A junta court in Myanmar is expected to deliver verdicts on the ousted leader Aung San Suu Kyi in several delayed cases, the latest in a slew of judgments that could see her jailed for decades.

The Nobel laureate has been held since Feb. 1 last year when her government was forced out in an early morning coup, ending the short-lived experiment with democracy in Myanmar.

More than 1,400 civilians were killed in the generals power grab, which caused widespread dissent that security forces tried to quell with mass detentions and bloody crackdowns, according to a local monitoring group.

Suu Kyi, 76, is facing a lot of accusations, and is due to hear the verdicts on Monday for illegal importing and possessing walkies-talkies and breaking coronaviruses.

The walkie-talkies were accused of being involved in a coup when soldiers raided her house on the day of the coup, allegedly discovering the contraband equipment.

According to a source with knowledge of the matter, members of the raiding party admitted they had not possessed a warrant for the raid, despite cross-examination in court hearings.

Verdicts for these cases have been delayed for a long time.

If found guilty on Monday, Suu Kyi faces a maximum of six years in prison.

It will add to the penalties that the court gave her in December when she was jailed for four years for incitement and breaching COVID 19 rules while campaigning.

Junta chief Min Aung Hlaing reduced the sentence to two years and said she could serve her term under house arrest in the capital Naypyitaw.

December s ruling drew international condemnation, and the Myanmar public reverted to old protesting tactics of banging pots and pans in a show of anger.

Manny Maung, a researcher at Human Rights Watch, said that another conviction would deepen nationwide discontent.

She said that the announcement of her last conviction resulted in one of the highest days of social media interactions from inside Myanmar and deeply angered the public. The military is calculating these cases as a fear tactic but it only serves to direct more anger from the public. Journalists have been barred from speaking to the media, and Suu Kyi's lawyers have been muzzled from speaking to the media.
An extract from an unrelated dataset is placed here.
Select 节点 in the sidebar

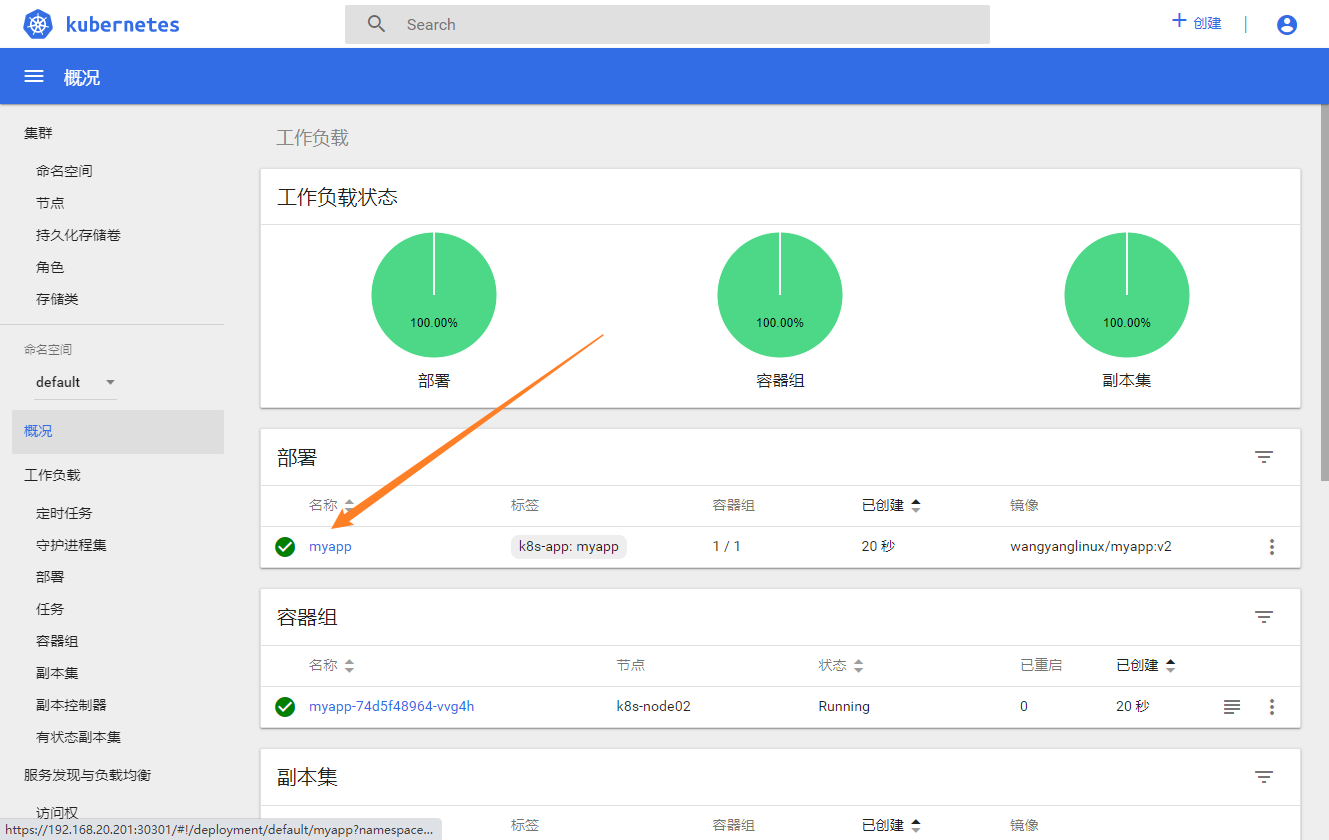coord(50,203)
Suu Kyi spent long periods of house arrest in her family mansion in Yangon, Myanmar's largest city under a previous junta regime.

She is confined to an undisclosed location in the capital, with her links to the outside world limited to brief pre-trial meetings with her lawyers.

She is also facing multiple counts of corruption - each of which can be punished by 15 years in jail and of violating the official secrets act, besides Monday s cases.

She and 15 other officials, including Myanmar's president Win Myint, were also charged with alleged electoral fraud during the 2020 elections.

Her National League for Democracy party swept the polls in a landslide, trouncing a military-aligned party by a wider margin than the previous 2015 election.

Many of her political allies have been arrested since the coup, with one chief minister sentenced to 75 years in jail while others are in hiding.